Until recently, JM Barrie’s letters to Robert Louis Stevenson were presumed lost.

In this fascinating book, Shaw compiles these lost letters into a chronological record of the pair’s written correspondence. He sheds light on their friendship, careers and shared love for Scotland.

Their friendship would not have been so remarkable nor the book so readable if the pair had met in real life – crucial nuances of their blossoming friendship would have been missing.

As it is though, peeping into the full evolution of Barrie and Stevenson’s friendship – or, dare I say it, bromance – makes for a tantalising read from start to finish.

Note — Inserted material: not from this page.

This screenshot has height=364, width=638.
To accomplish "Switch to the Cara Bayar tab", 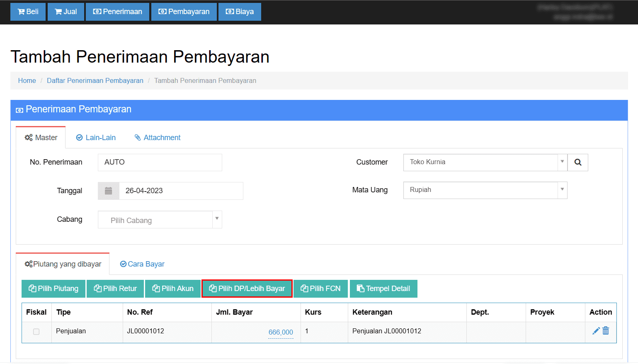I will pyautogui.click(x=142, y=264).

Even if you are indifferent to these 19th-century literary heroes, Shaw’s dissection of their letters acts as a sort of SparkNotes, or ‘literature and a bit of history for dummies’. If you are well versed in their works, A Friendship in Letters is the ultimate fan non-fiction.

Of course, a conversation between two literary legends will always involve a bit of intellectual back rubbing, which I will admit can seem a little pretentious at times.

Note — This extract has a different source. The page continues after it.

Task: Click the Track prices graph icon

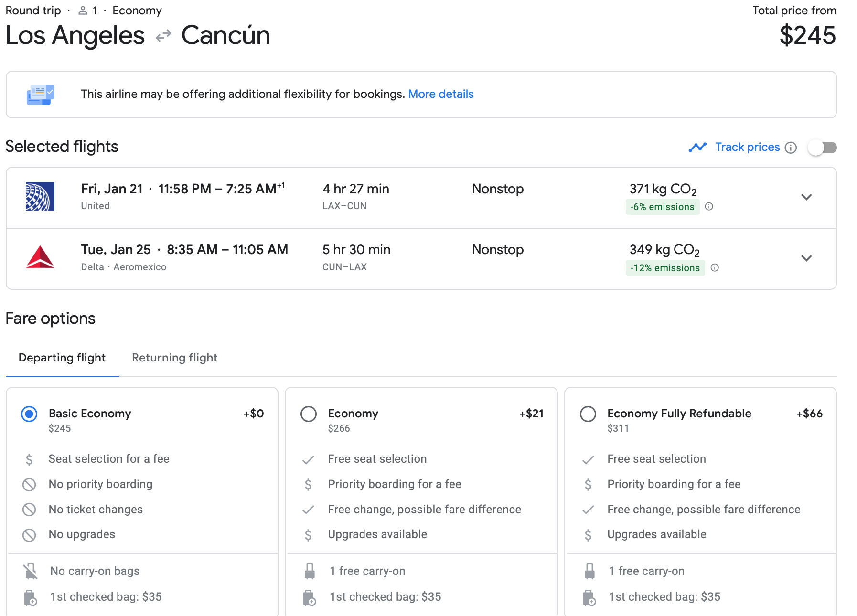Action: tap(697, 148)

But when complemented with intriguing 19th-century high society gossip, the occasional bout of flattery can be forgiven. One of the most interesting anecdotes can be found not in their admiration of each other, but in their mutual hatred of Hardy’s Tess of the d’Urbervilles.

Through Shaw’s footnotes, it is clear their friendship also moulded their careers. Human connection, history, literature and sharp wit are the page turning ingredients here.

The timing is right too, if not 130 years late: the pair’s distant yet intimate relationship is poignant given the physical disconnect we are experiencing in the world today.

A Friendship in Letters: Robert Louis Stevenson & J.M. Barrie, edited by Michael Shaw, published by Sandstone Press, £11.99.